■ **PROBLEMI DA RISOLVERE**:
(a) Stabilisci se ciascuna affermazione concorda con il brano fornito: (i) la stagione 2017/18 dei Pistons si è conclusa con un record di 39-43; (ii) i Pistons hanno chiuso la stagione al nono posto nella Western Conference; (iii) la stagione 2017/18 è stata la prima con record negativo sotto la direzione di Stan Van Gundy. Per ognuna rispondi sì o no e cita tra virgolette le parole del brano che lo decidono.
(b) Converti in un elenco numerato le righe delle registrazioni fornite, dalla riga che contiene "Image resolution: width=763" fino alla riga che contiene "Action: 282,383" inclusa. Tralascia le righe vuote e lascia fuori le immagini.

Siamo rimasti… per strada. A motore ingolfato e con il guidatore incapace di fare ripartire la baracca. Mi spiego. La strada in questione è una stagione 2017/18 conclusa con il record negativo (il terzo in quattro anni di direzione Stan Van Gundy) di 39-43 (nona casella nell’Est). Il motore ingolfato è ciò che lo stesso SVG nel corso della stagione ha definito “una difesa inconsistente e un atteggiamento molle” per i Pistons di Detroit, proprio là dove di motori dovrebbero intendersi… La ‘Stansanity’ questa volta ha fallito.

■ **REGISTRAZIONI FORNITE**:

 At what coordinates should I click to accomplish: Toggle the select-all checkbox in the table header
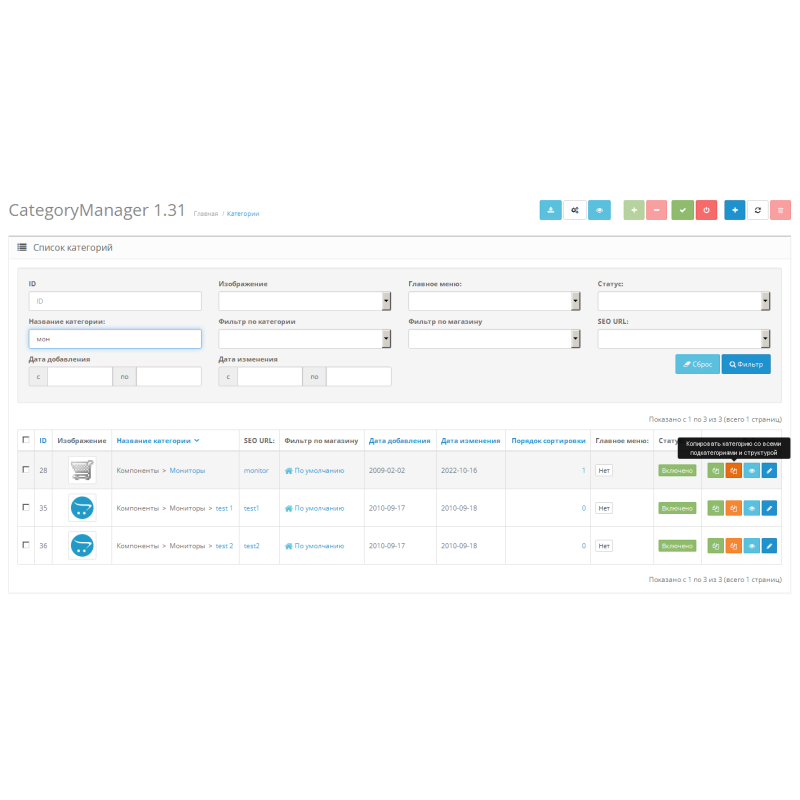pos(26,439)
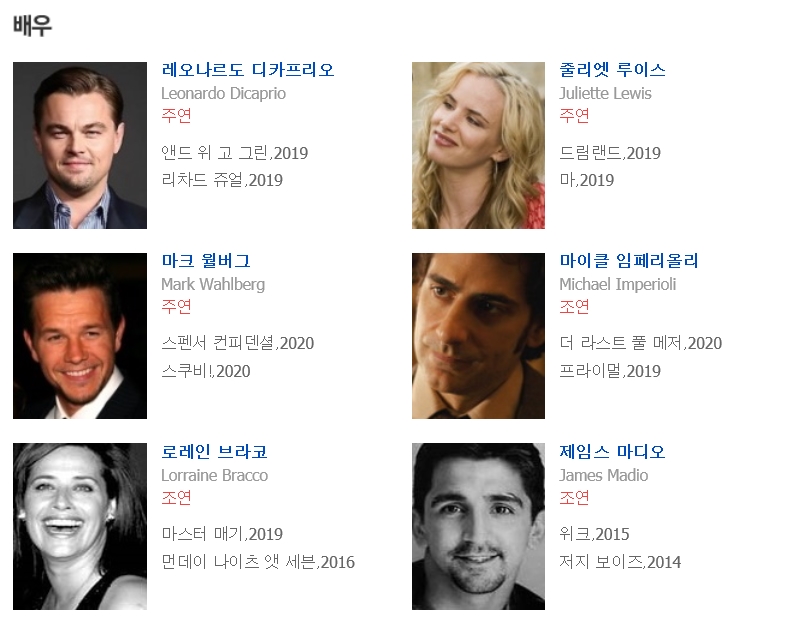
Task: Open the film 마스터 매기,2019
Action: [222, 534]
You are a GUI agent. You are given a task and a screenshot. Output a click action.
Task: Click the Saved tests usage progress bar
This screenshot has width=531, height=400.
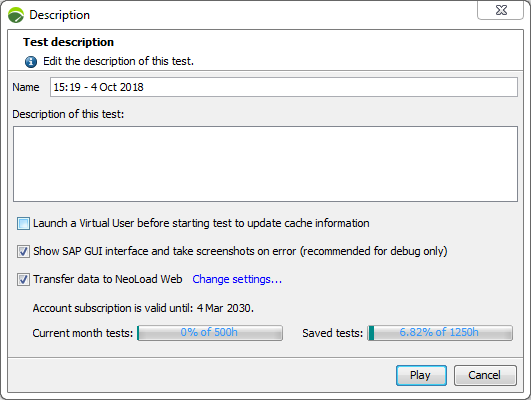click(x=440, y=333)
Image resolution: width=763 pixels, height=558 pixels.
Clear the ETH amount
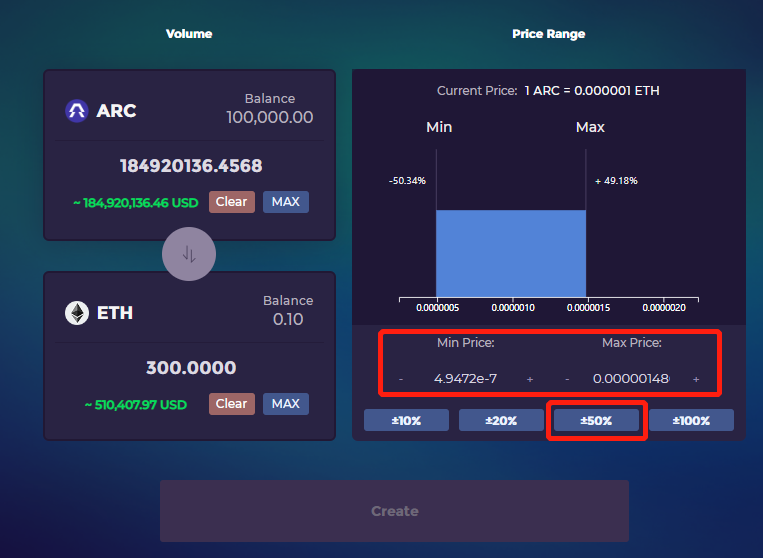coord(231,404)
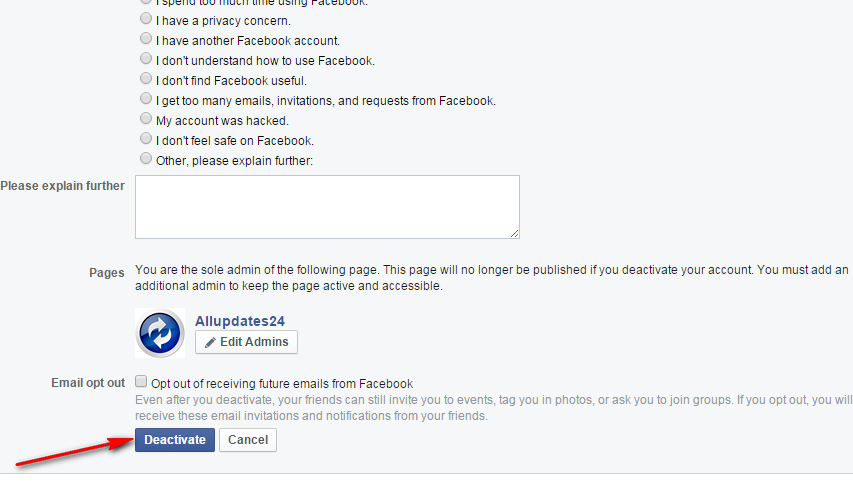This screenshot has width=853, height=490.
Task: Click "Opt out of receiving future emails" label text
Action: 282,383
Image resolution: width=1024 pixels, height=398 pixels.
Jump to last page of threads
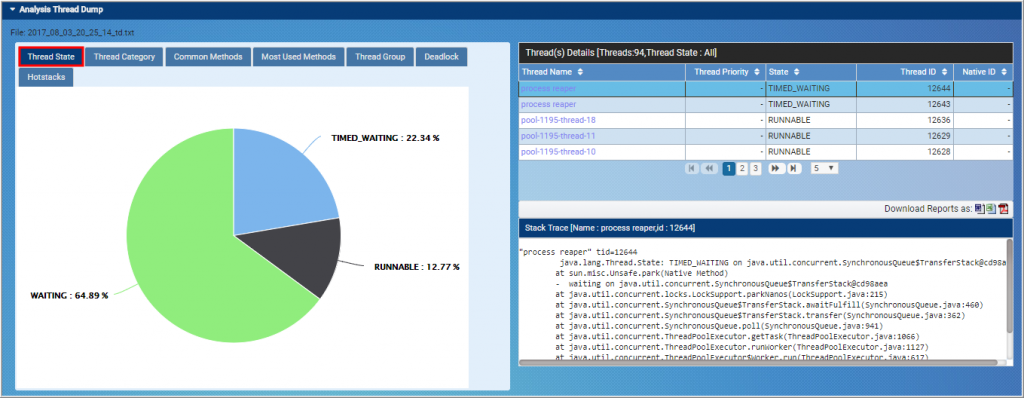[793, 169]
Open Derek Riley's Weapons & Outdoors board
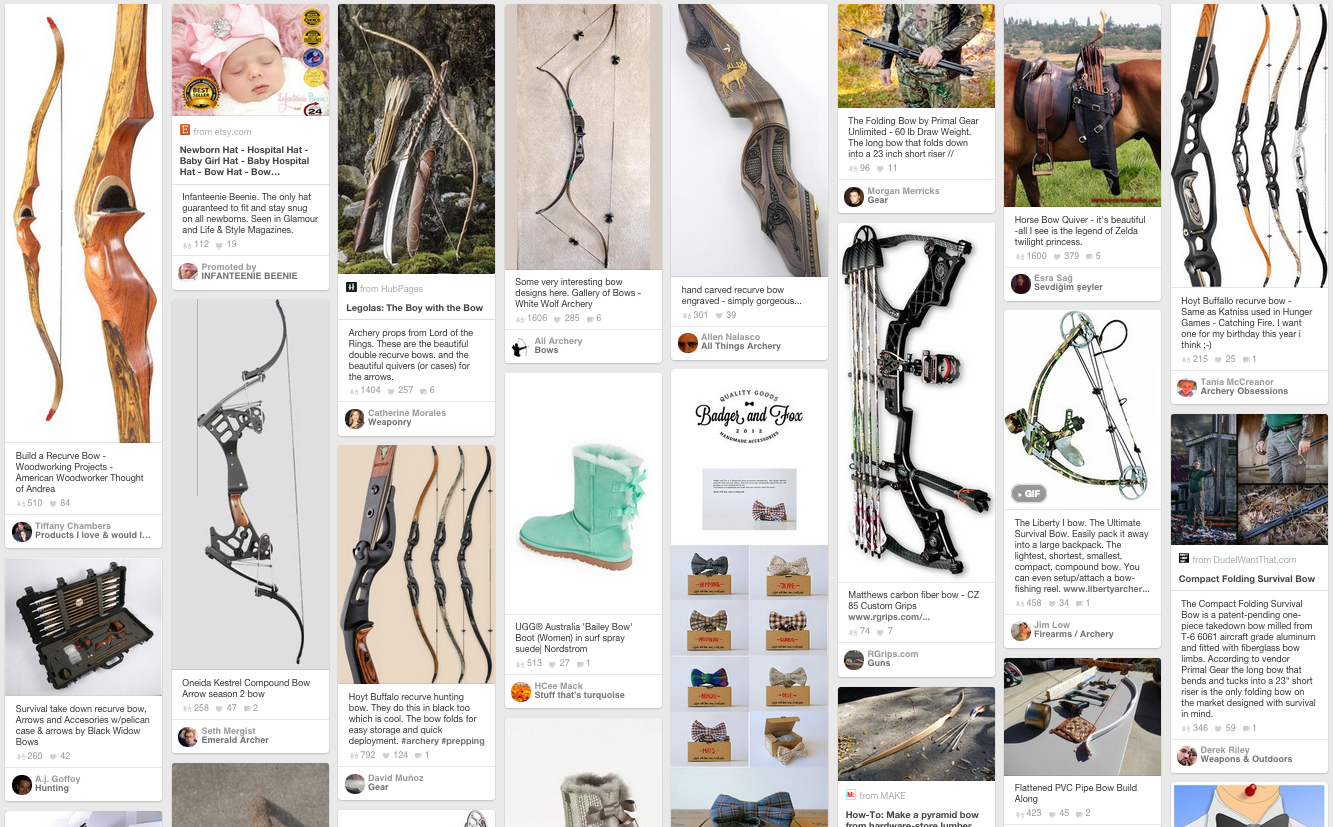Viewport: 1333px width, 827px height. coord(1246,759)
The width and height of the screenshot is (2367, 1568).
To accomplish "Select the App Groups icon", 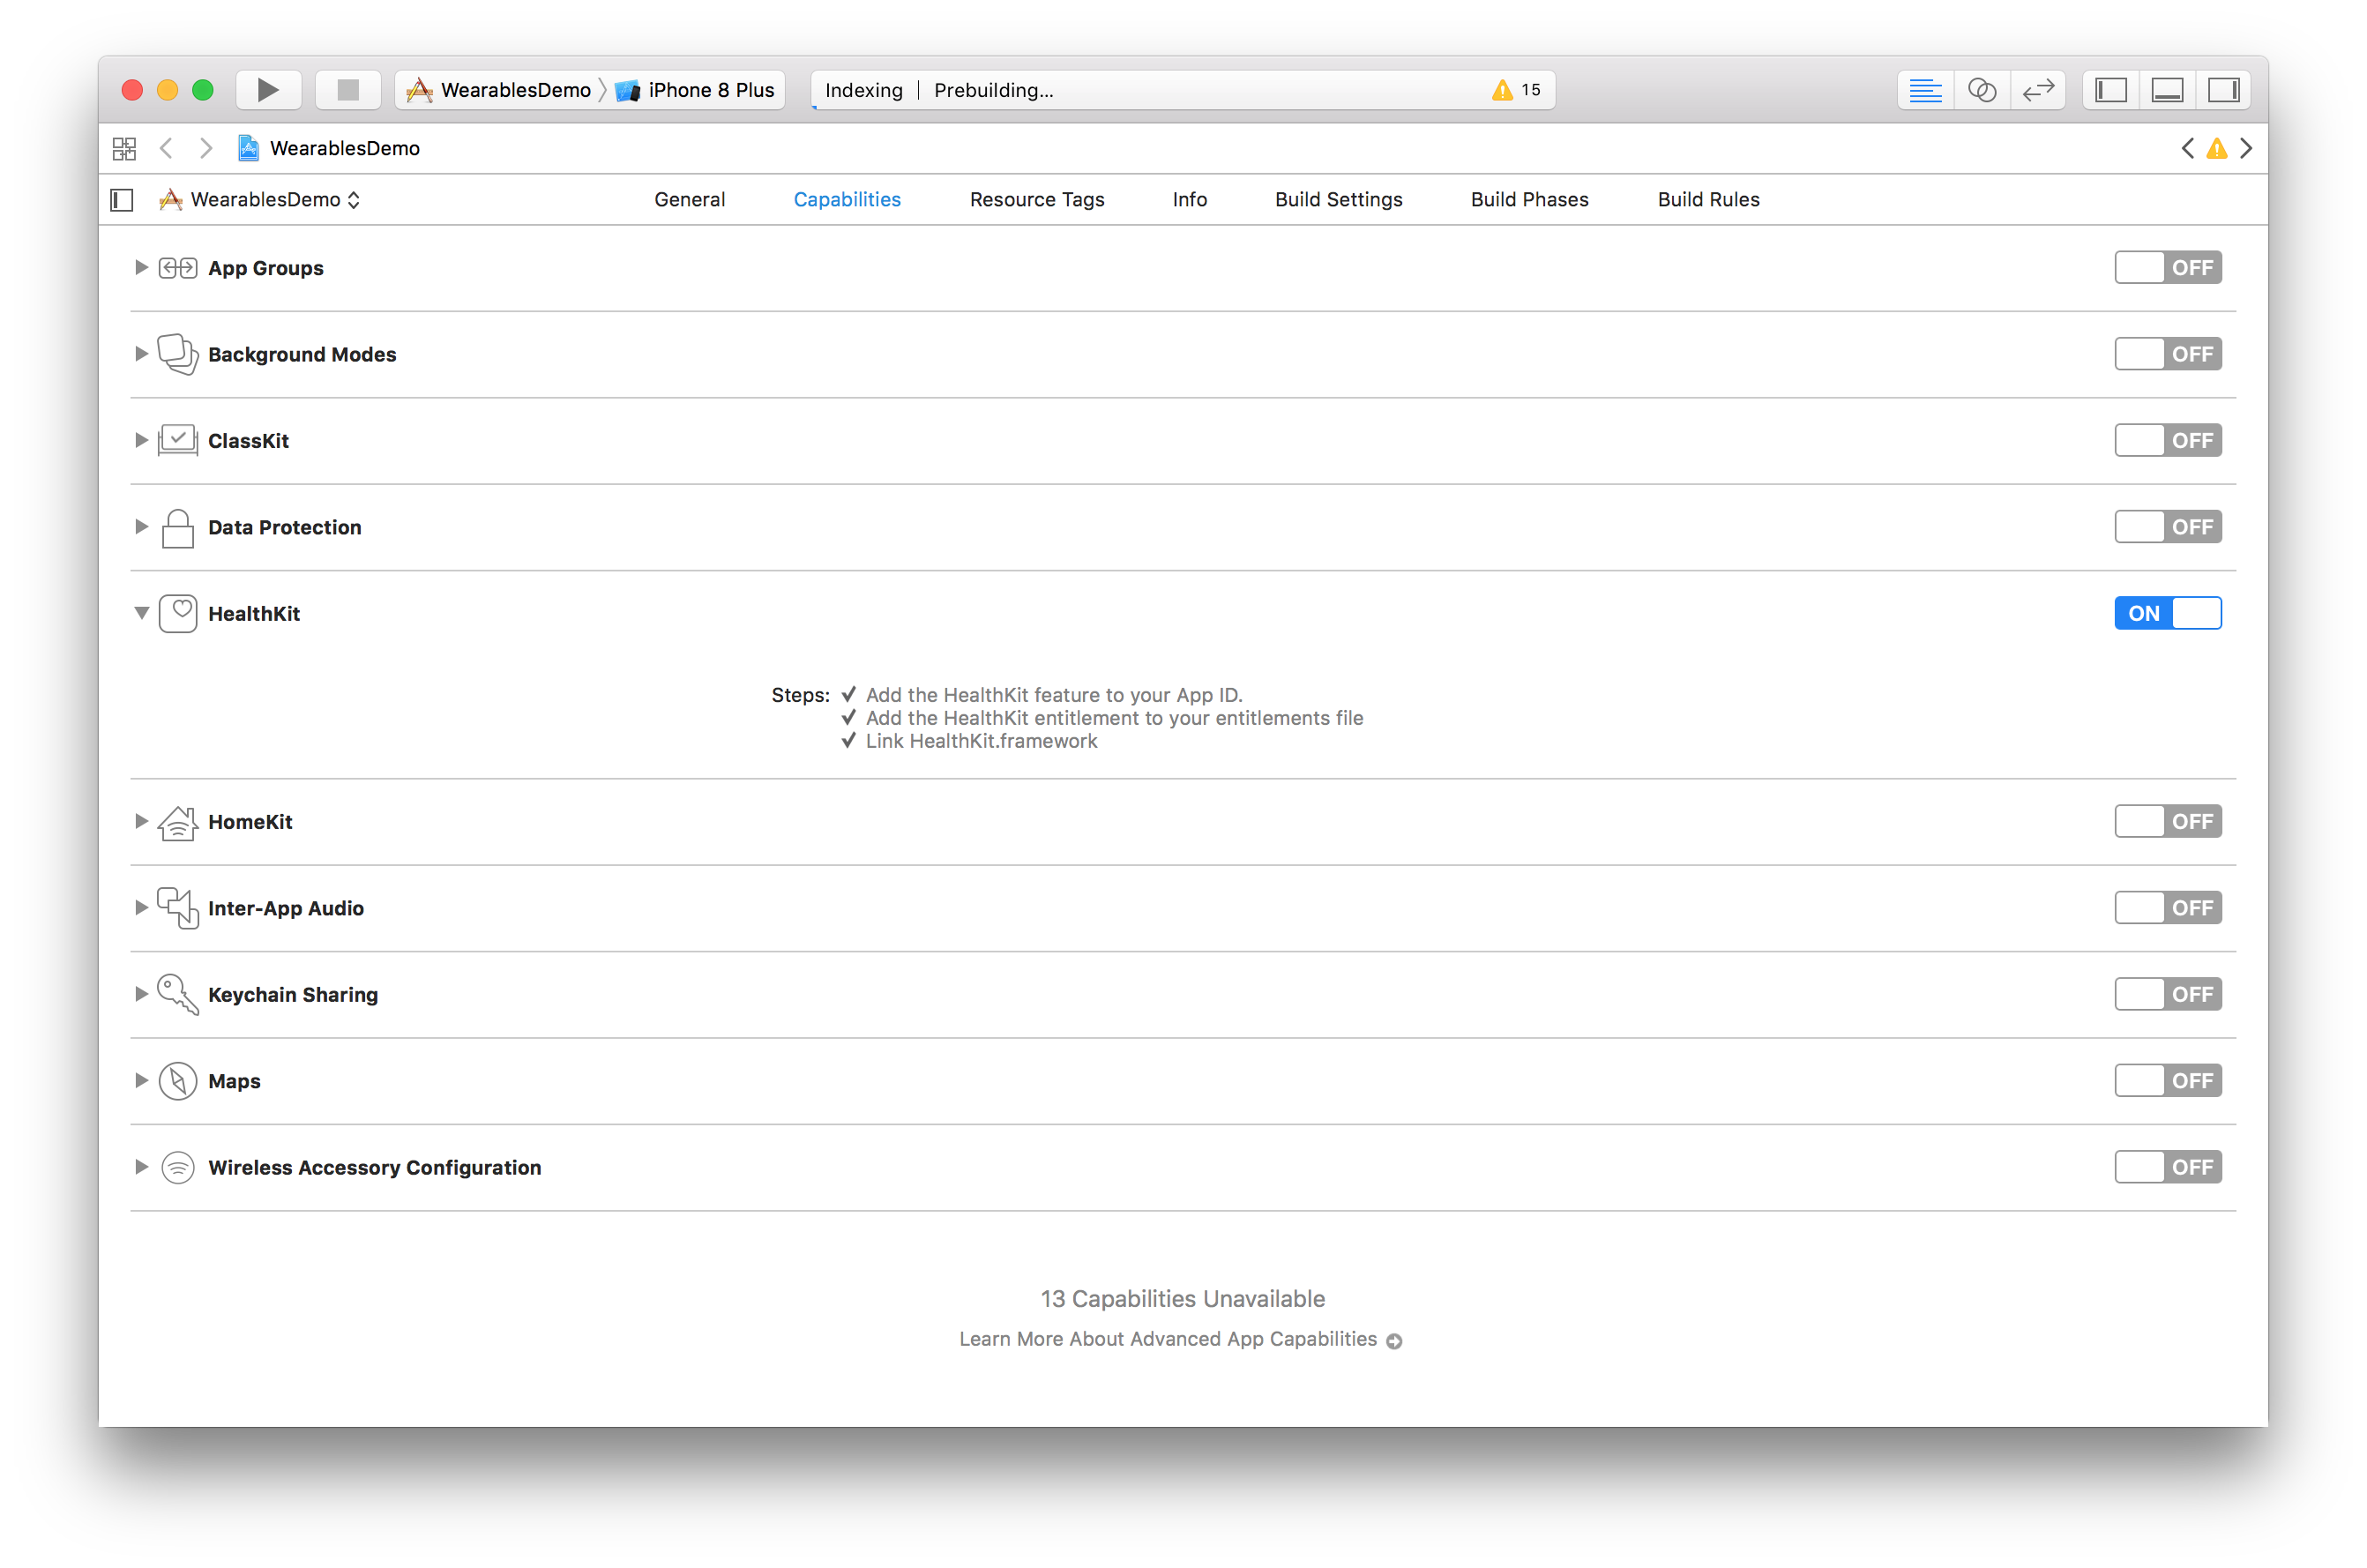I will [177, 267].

■ **RISPOSTE PER COMPITO**:
(a)
(i) Sì: "una stagione 2017/18 conclusa con il record negativo (il terzo in quattro anni di direzione Stan Van Gundy) di 39-43"
(ii) No: "nona casella nell’Est"
(iii) No: "il terzo in quattro anni di direzione Stan Van Gundy"

(b)
1. Image resolution: width=763 pixels, height=558 pixels.
2. Clear the ETH amount
3. coord(231,404)
4. This screenshot has width=853, height=490.
5. Task: Click "Opt out of receiving future emails" label text
6. Action: 282,383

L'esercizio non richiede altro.